The rent that can be generated from the around 700-square-foot laneway apartment, say the couple, is about $2,400 a month. And while that might seem steep for a one-bedroom (with an optional home office that can serve as a second) with a small galley kitchen and a diminutive dining area, consider some of the niceties LGA has provided: a set of floor-to-ceiling sliding doors turns the living room into a balcony that overlooks the laneway; wall registers that have been reduced to abstracted rectangles – ”We want to minimize the surface stuff,” says Ms. Levitt – to lessen visual clutter; kitchen and bathroom storage that’s boat-like in its cleverness; and light-coloured, wide plank flooring that combines with the ‘borrowing’ of space over the staircase to create the illusion of even more width.
Even sacrificing a small piece of the main floor so that there’s space to shake off the rain and remove one’s shoes helps dramatically in making such a happy, livable space.
“So it’s really surgical, every square inch is accounted for,” says Ms. Levitt, who estimates construction came in at about $350 per sq. ft. (in 2019 dollars; things have increased since then).
And despite being a medium-sized firm of 40 employees that is usually involved with larger projects such as libraries and educational buildings, LGA enjoys tackling the odd little laneway project. “It’s a business decision,” Ms. Levitt says. “You could decide to not do them; we decided to do them because they’re challenging [and] architecturally they’re really interesting.”
However, there remain challenges that aren’t the fun kind: drop off and staging of construction materials is always a nuisance, but even more so with the extremely limited space of laneway projects; many contractors aren’t experienced with the new building form (while this was Chris Vanderwal of Vanderwal Build’s first laneway suite, he was a quick learner and everyone loved him); and despite the City of Toronto changing its bylaws to allow for laneway suites in 2018, the city still has some kinks to work out.
“It’s still hard to do [laneway houses] as-of-right; the City just can’t let go,” Ms.

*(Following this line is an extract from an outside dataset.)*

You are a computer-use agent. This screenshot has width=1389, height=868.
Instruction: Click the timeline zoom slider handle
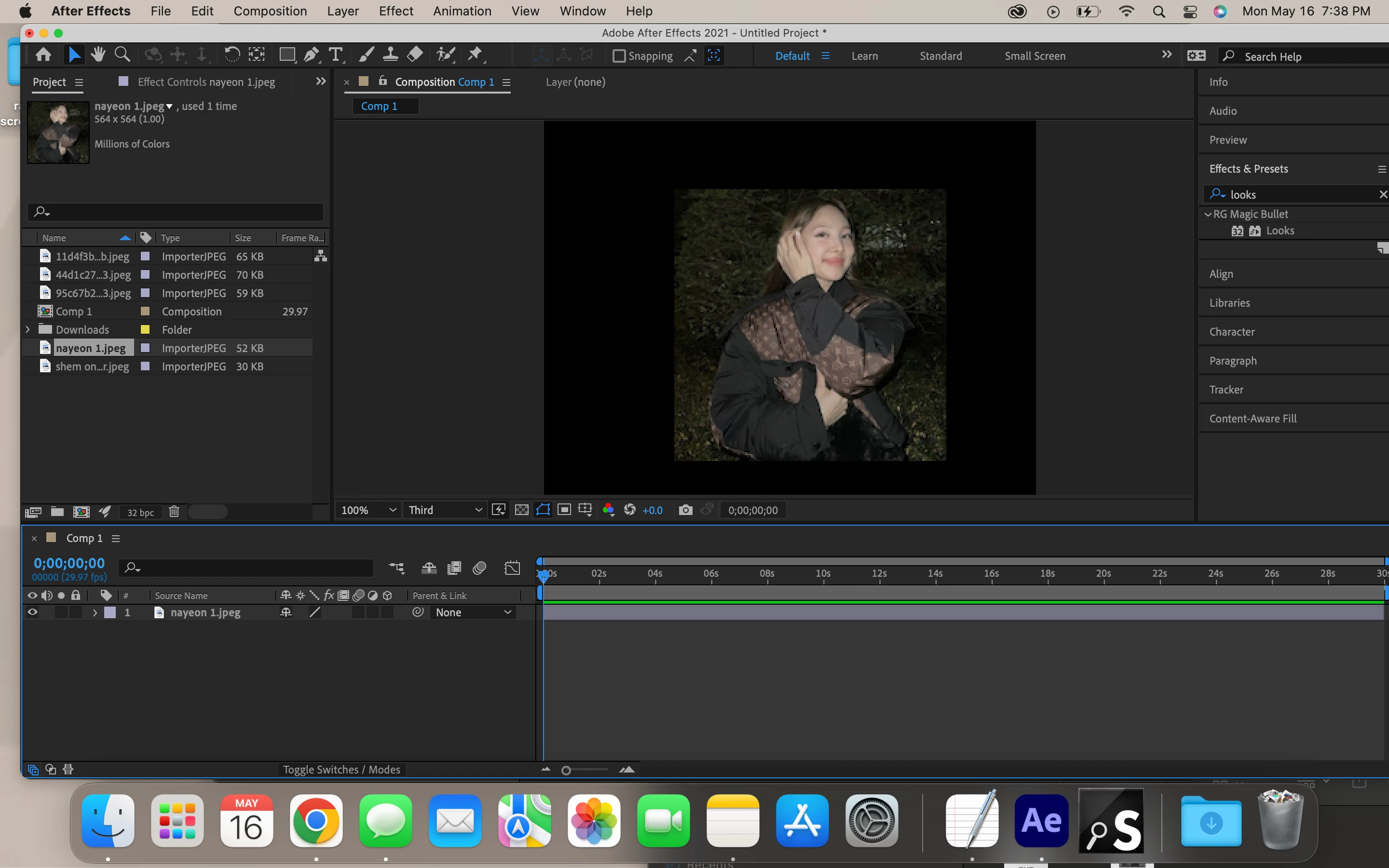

Levitt says with an eye-roll. “They’re making it up as they go along … and it’s also that there’s no one at the City with enough history reviewing these things, and a lot of people don’t agree with it, and the directions aren’t clear, and [the city] keeps changing the requirements.” To combat this, LGA always does a preliminary review with the City “to find out what they think of it, and then you can fight it if you know they are wrong,” she says with a laugh.
Despite the hurdles, it’s safe to say that laneway houses have become a hit in The 6ix. And, as this sexy, black standing-seam metal example proves, they can also house family members who can’t afford to buy in this hot market while also providing additional space for the homeowners themselves. They can even provide outside space: despite losing a good portion of the backyard to the build, Ms. Friedman and Mr. Burley say they’re using the newly hardscaped patio between the two buildings more than ever before.
“We have no regrets whatsoever,” Mr. Burley says. “There’s nothing about this where we thought ‘Oh, we should’ve done this or that.’ Everything is what we had hoped for and expected.”